■ **Job**
Reproduce the Netflix article word for word from "Netflix almost doubled" up to and including "231 million subscribers.".

■ **Source passage**
Media Future of TV Netflix

Netflix wants Basic with Ads to be as big as Hulu and bring in 10% of revenue

Author

By John McCarthy | Media editor

January 20, 2023 | 7 min read

Streaming service’s chief financial officer says it wouldn’t be getting into an ad-funded product if it couldn’t be a meaningful portion of its business.

Netflix

A still from Netflix's Wednesday

Netflix saw an encouraging subscriber bump at the end of 2022, in tandem with its Basic with Ads launch, with soon-to-stand-down chief executive Reed Hastings commenting during its most recent earnings call (January 19) that the year was tough, “with a bumpy start but a brighter finish”.

Ted Sarandos and Greg Peters will co-CEO the business going forward while Hastings remains as executive chairman in a reduced role.

Netflix almost doubled subscriber growth expectations in the last quarter, attributed to the appeal of Addams Family spinoff Wednesday and to the tell-all documentary Harry and Meghan.

Despite reporting its first global subscriber shrinkage in more than a decade for the first half of the year, it ultimately grew subscribers by 7.66 million in the final quarter of 2022, which dwarfed its prediction of 4.5 million. After that positive rally, it now sits at around 231 million subscribers.

Ad product progress

In the knowledge that the cost of living crisis could impact entertainment subscriptions, Netflix’s dramatic volte-face was to introduce a cheaper, ad-funded service in 12 countries in November.

This extra tier could act as a retention safety net for cash-strapped viewers and perhaps serve as a more appealing tier for new subs. However, it takes more than a quarter to set up a booming advertising product… to this end, the streamer is keeping its ad tier subscriber numbers very close to its chest.

■ **Data for locating words and elements**
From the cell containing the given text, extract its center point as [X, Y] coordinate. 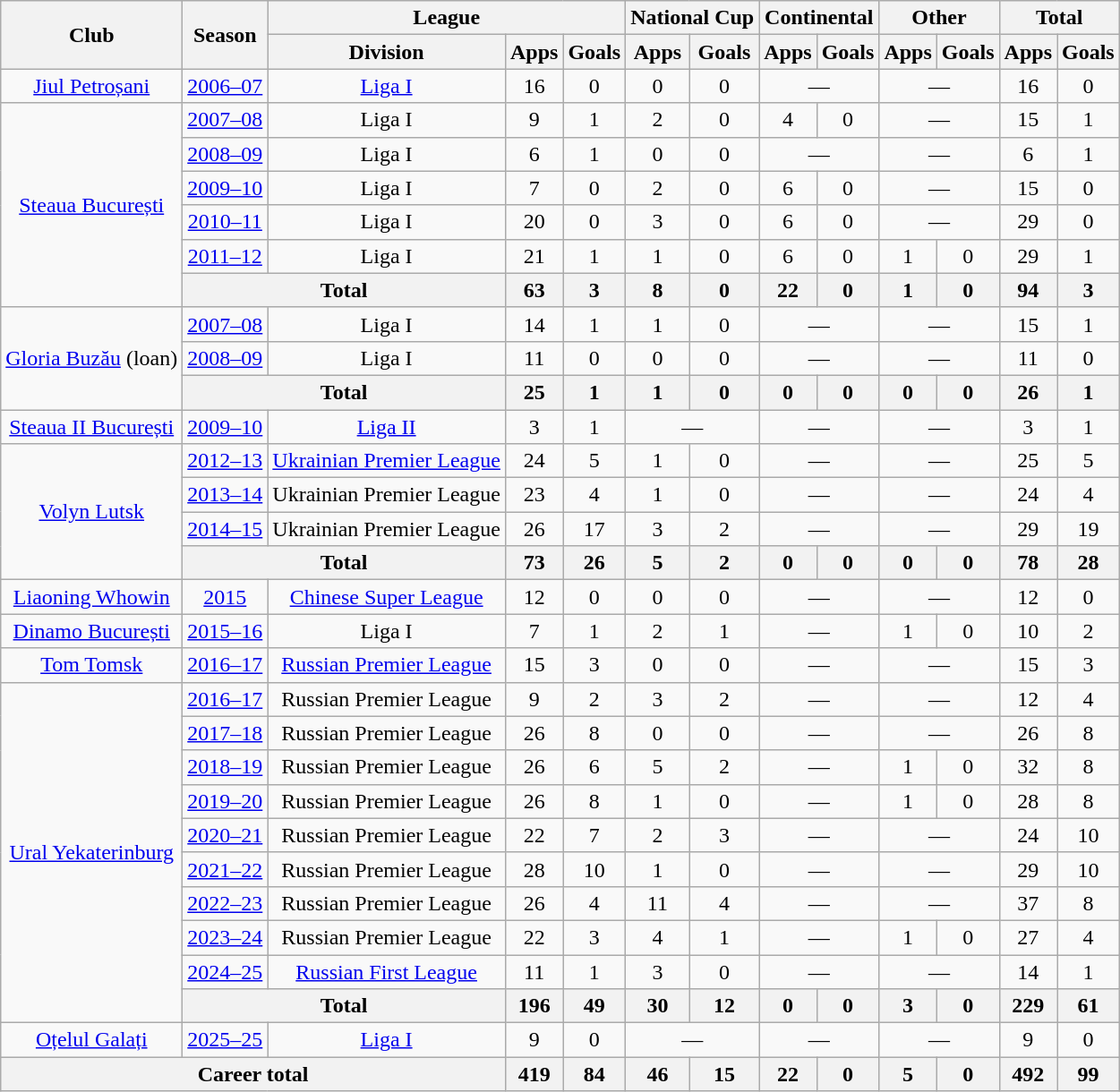
National Cup [693, 18]
2021–22 [226, 869]
Club [91, 35]
419 [534, 1074]
2017–18 [226, 733]
2025–25 [226, 1040]
99 [1088, 1074]
49 [594, 1006]
Division [387, 52]
61 [1088, 1006]
Russian First League [387, 971]
2018–19 [226, 767]
229 [1028, 1006]
2023–24 [226, 937]
Steaua II București [91, 427]
Other [939, 18]
Volyn Lutsk [91, 512]
Liaoning Whowin [91, 597]
2011–12 [226, 256]
Ural Yekaterinburg [91, 852]
2015–16 [226, 631]
2022–23 [226, 903]
2015 [226, 597]
63 [534, 290]
Career total [253, 1074]
46 [658, 1074]
2020–21 [226, 835]
21 [534, 256]
78 [1028, 563]
Continental [819, 18]
32 [1028, 767]
19 [1088, 529]
Jiul Petroșani [91, 86]
2019–20 [226, 801]
Tom Tomsk [91, 665]
Gloria Buzău (loan) [91, 358]
30 [658, 1006]
2010–11 [226, 222]
196 [534, 1006]
84 [594, 1074]
2014–15 [226, 529]
Steaua București [91, 205]
73 [534, 563]
37 [1028, 903]
23 [534, 495]
Season [226, 35]
Dinamo București [91, 631]
League [447, 18]
2012–13 [226, 461]
492 [1028, 1074]
2013–14 [226, 495]
20 [534, 222]
Liga II [387, 427]
94 [1028, 290]
Chinese Super League [387, 597]
2024–25 [226, 971]
27 [1028, 937]
2006–07 [226, 86]
17 [594, 529]
Oțelul Galați [91, 1040]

■ **Answer to the problem**
Netflix almost doubled subscriber growth expectations in the last quarter, attributed to the appeal of Addams Family spinoff Wednesday and to the tell-all documentary Harry and Meghan.

Despite reporting its first global subscriber shrinkage in more than a decade for the first half of the year, it ultimately grew subscribers by 7.66 million in the final quarter of 2022, which dwarfed its prediction of 4.5 million. After that positive rally, it now sits at around 231 million subscribers.